State-owned China Petroleum Pipeline Engineering and Turkey’s Tekfen are frontrunners to win the pipeline contract as part of the Iraq $4bn Common Seawater Supply Project (CSSP), according to a report by Middle East business intelligence service MEED.
In September, the French energy company TotalEnergies, previously known as just Total, signed a $27bn energy deal in Iraq that included taking on several major energy projects, including the CSSP.
The pipeline package is estimated to be worth $1.5bn.
MEED reports that the four entities that submitted technical bids for the CSSP’s pipeline package in 2019 were:
- Petrofac (UK) / China Harbour (China)
- Hyundai Engineering & Contracting (South Korea) / Saipem (Italy)
- China Petroleum Pipeline Engineering Company (CPP – China)
- Tekfen (Turkey)
Aside from the pipeline package, the other major package that forms part of the CSSP project is for the water processing plant.

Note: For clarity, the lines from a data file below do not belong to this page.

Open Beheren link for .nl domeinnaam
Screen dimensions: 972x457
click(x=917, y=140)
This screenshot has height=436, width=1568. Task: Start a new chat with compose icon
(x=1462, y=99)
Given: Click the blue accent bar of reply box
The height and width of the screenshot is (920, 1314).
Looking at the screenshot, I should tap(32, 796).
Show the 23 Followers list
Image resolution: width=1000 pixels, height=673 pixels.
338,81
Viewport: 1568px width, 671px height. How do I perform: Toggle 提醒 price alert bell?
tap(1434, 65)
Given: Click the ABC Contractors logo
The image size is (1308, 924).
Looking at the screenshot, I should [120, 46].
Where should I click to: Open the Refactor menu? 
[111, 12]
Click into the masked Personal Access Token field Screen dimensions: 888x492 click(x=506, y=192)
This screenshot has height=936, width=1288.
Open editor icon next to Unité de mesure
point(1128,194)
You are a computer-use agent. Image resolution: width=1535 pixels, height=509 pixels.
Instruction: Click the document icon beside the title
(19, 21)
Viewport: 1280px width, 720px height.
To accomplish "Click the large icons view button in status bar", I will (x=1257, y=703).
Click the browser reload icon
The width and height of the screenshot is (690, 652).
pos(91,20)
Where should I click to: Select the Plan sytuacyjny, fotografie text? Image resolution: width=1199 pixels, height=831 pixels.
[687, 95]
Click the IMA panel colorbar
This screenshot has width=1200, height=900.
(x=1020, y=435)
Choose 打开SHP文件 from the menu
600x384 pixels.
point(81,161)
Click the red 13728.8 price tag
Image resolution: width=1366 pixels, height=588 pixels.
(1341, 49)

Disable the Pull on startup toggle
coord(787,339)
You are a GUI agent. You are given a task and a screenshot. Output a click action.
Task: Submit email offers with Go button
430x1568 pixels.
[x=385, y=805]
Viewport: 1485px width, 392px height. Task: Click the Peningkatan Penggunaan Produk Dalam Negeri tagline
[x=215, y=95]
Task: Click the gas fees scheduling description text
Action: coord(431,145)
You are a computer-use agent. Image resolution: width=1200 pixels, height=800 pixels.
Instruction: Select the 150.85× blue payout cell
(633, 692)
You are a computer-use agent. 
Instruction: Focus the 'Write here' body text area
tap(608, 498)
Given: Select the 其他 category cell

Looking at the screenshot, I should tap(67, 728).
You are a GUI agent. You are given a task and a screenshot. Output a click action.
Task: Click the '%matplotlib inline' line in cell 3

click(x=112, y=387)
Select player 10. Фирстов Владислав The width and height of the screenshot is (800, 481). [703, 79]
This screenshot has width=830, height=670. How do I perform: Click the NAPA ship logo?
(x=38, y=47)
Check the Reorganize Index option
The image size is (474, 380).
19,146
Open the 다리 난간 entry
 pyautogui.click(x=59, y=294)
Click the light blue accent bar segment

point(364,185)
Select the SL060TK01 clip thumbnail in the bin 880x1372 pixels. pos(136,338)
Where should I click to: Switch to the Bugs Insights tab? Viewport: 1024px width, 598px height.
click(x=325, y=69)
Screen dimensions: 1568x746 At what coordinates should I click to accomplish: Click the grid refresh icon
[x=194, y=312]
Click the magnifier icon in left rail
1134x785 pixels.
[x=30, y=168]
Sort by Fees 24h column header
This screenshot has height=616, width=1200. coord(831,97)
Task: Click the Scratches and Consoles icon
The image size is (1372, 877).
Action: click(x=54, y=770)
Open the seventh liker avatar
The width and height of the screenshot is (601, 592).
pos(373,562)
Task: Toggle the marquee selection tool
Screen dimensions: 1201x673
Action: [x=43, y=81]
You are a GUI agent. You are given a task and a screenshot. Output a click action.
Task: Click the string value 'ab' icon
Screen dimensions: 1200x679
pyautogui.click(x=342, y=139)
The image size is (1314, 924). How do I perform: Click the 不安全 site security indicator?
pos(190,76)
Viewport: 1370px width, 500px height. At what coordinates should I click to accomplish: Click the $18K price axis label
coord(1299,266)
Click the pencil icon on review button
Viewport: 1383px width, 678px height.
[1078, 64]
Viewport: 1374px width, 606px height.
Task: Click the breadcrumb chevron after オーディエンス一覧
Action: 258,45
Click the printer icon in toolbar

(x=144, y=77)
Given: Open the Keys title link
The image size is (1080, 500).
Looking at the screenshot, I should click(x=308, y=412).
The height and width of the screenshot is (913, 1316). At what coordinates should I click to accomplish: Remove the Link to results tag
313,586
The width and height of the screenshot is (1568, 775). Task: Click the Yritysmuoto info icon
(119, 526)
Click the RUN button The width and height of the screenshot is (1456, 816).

South Korea’s Hyundai Engineering & Contracting is the frontrunner to execute the water processing plant contract.
Hyundai E&C was previously awarded a $2.45bn contract for the CSSP’s water treatment plant package in June 2019, but the company was never deployed to execute the project amid growing uncertainty over how it would be funded.
It is understood that TotalEnergies is keeping Hyundai involved with the project, although the scope of its contract may be altered.
The CSSP has been redesigned and delayed multiple times since it was initially announced with a budget of $13bn.
The project aims to bring large volumes of water into Iraq’s main oil-producing areas to be injected into wells, boosting oil output.
The water will be transported by pipeline from the sea and purified in large treatment plants.
It has strategic importance for Iraqi oil production as a lack of water in Iraq’s Basra region restricts oil production at many of the country’s biggest oil fields as they mature.
Water shortages are also causing political issues and social unrest.
A report published in 2019 by Human Rights Watch concluded that for almost 30 years, Iraqi authorities have failed to ensure that Basra residents have sufficient, safe drinking water, resulting in ongoing health concerns.
The situation culminated in an acute water crisis in 2018 that sent at least 118,000 people to the hospital and led to violent protests.